My specific question is about M-theory (or more precisely, its low-energy limit given by supergravity). There is a field called the $C$-field, which classically is a 3-form. There are two proposals that I know of for quantizing the $C$-field in differential generalized cohomology:

  • Traditionally, one uses $X = H\mathbb Z$, i.e. ordinary cohomology, twisted by the orientation local system. This recovers some facts about M-theory that physicists expect, including the appearance of $K$-theory in superstring theory.
  • Alternatively, Fiorenza-Sati-Schreiber posit "hypothesis H," that the $C$-field is quantized in $J$-twisted stable cohomotopy.
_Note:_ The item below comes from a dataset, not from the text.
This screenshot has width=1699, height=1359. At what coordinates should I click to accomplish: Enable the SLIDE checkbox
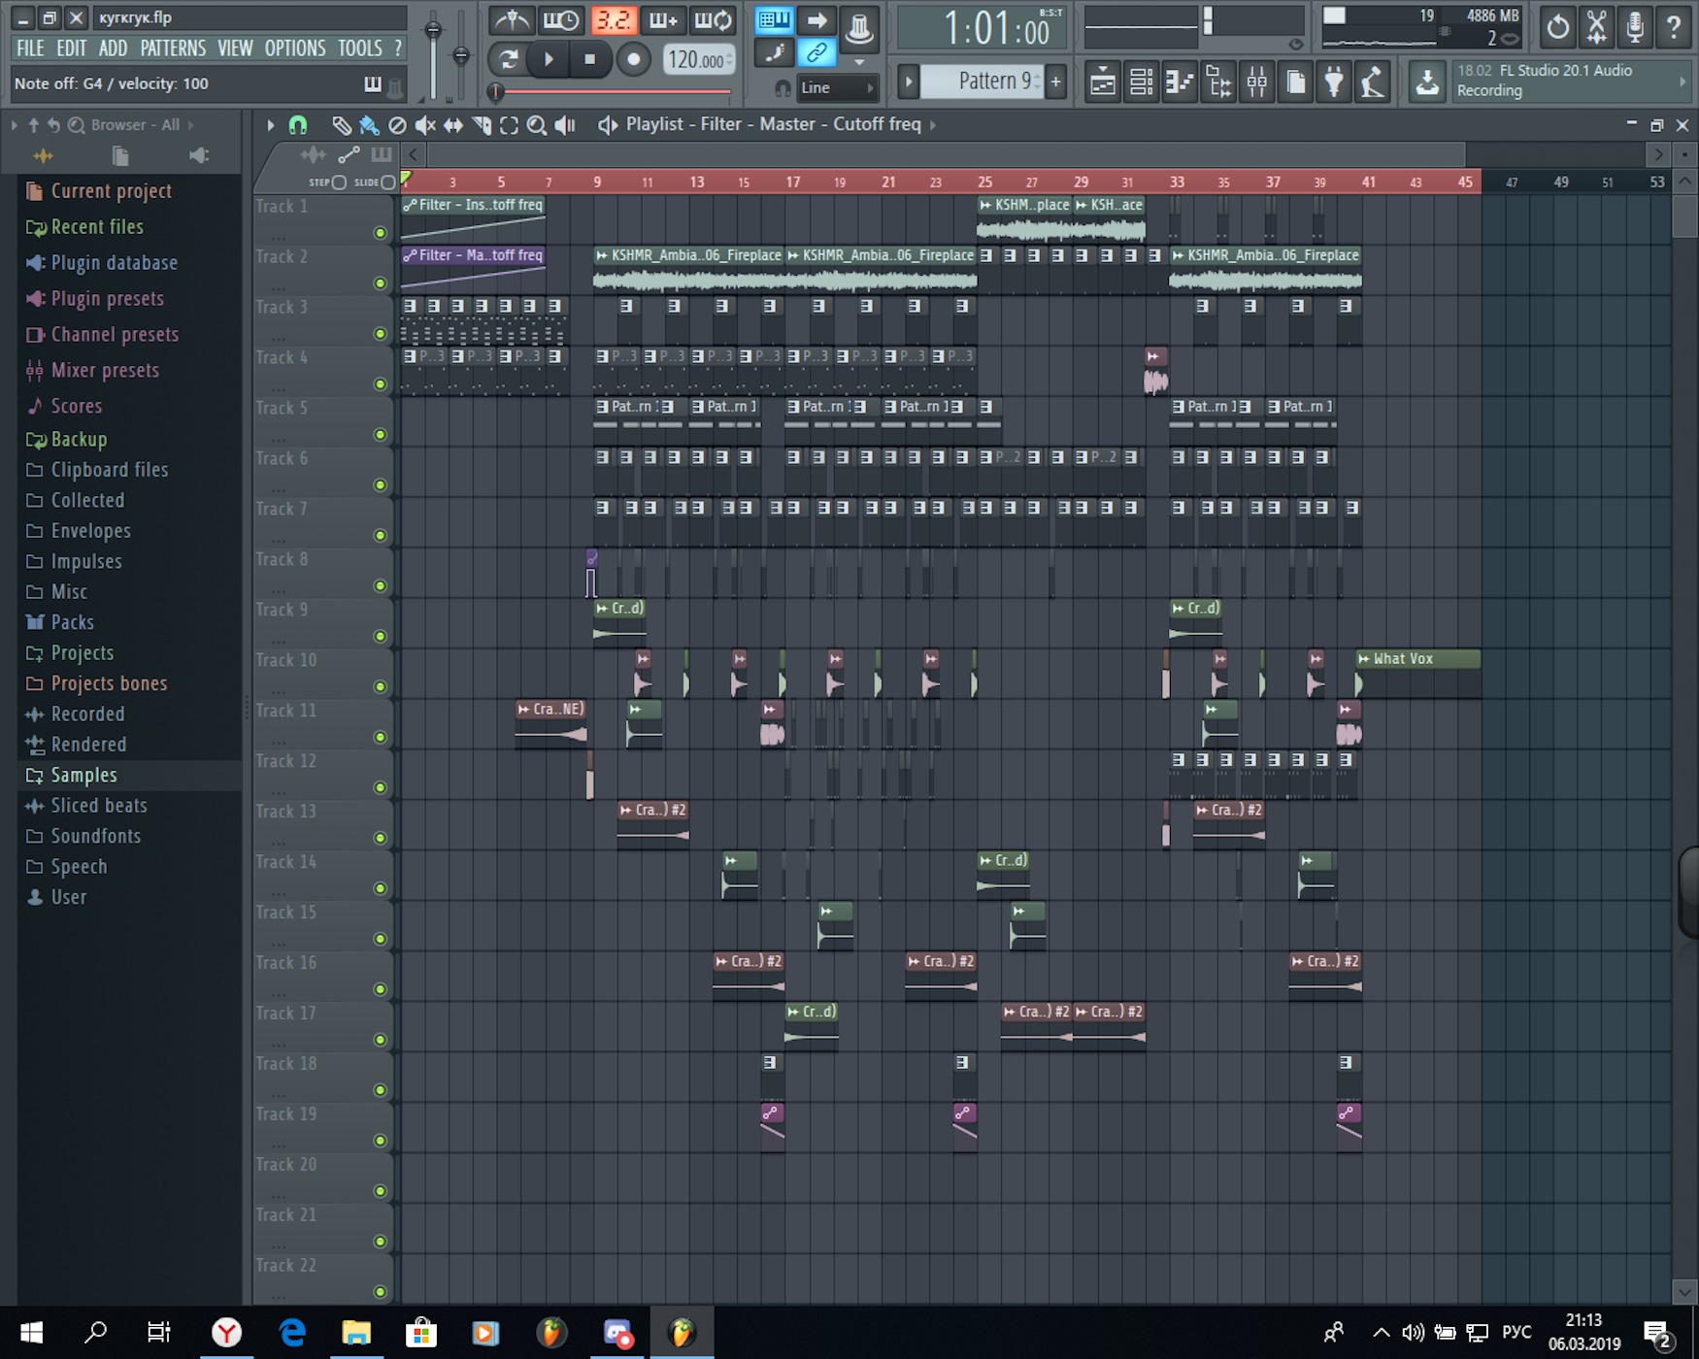tap(388, 182)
That is, $X = \mathbb S$, twisted on a spacetime manifold $M$ by the composite of maps $M\to B\mathrm O$ given by the stable normal bundle, then $B\mathrm O\to B\mathrm{GL}_1(\mathbb S)$ given by the $J$-homomorphism. In several papers, Fiorenza-Sati-Schreiber prove that hypothesis H implies several facts about M-theory that physicists expected, providing evidence in favor of hypothesis H.

To what extent does the ordinary cohomology proposal fail to satisfy these hypotheses? That is, what is an example of a claim which physicists believe to be true about M-theory which is true under hypothesis H, but not under the ordinary cohomology hypothesis?

$\endgroup$
0

1 Answer 1

17
$\begingroup$

Traditional approach. Notice that what is considered in [DMW00; DFM03] and elsewhere to quantize the C-field flux $G_4$ is not just ordinary cohomology, but ordinary cohomology with bells and whistles added as need be:

Foremost there is the half-integral quantization of the $G_4$-flux, mentioned as (3.2) in [DMW00]. Ordinary cohomology may be modified ("shifted") to accommodate this, as maybe first formalized in [HS02] and used in [DFM03].

Beyond this, [DMW00] argue that the "M-theory path integral" imposes a further condition on the shifted integral cohomology class of $G_4$, namely that it be in the kernel of the Steenrod operation $Sq^3$. Whether this "integral equation of motion" is enforced by flux quantization in some further modification of ordinary cohomology is not discussed there.

Instead, the observation made is that the constraint $Sq^3 [F_4] = 0$ is also the first condition that appears in the Atiyah-Hirzebruch spectral sequence for lifting an ordinary cohomology class $[F_4]$ to complex topological K-theory, as demanded by the widely accepted conjecture that RR-field fluxes $F_{n}$ in string theory are quantized in topological K-theory.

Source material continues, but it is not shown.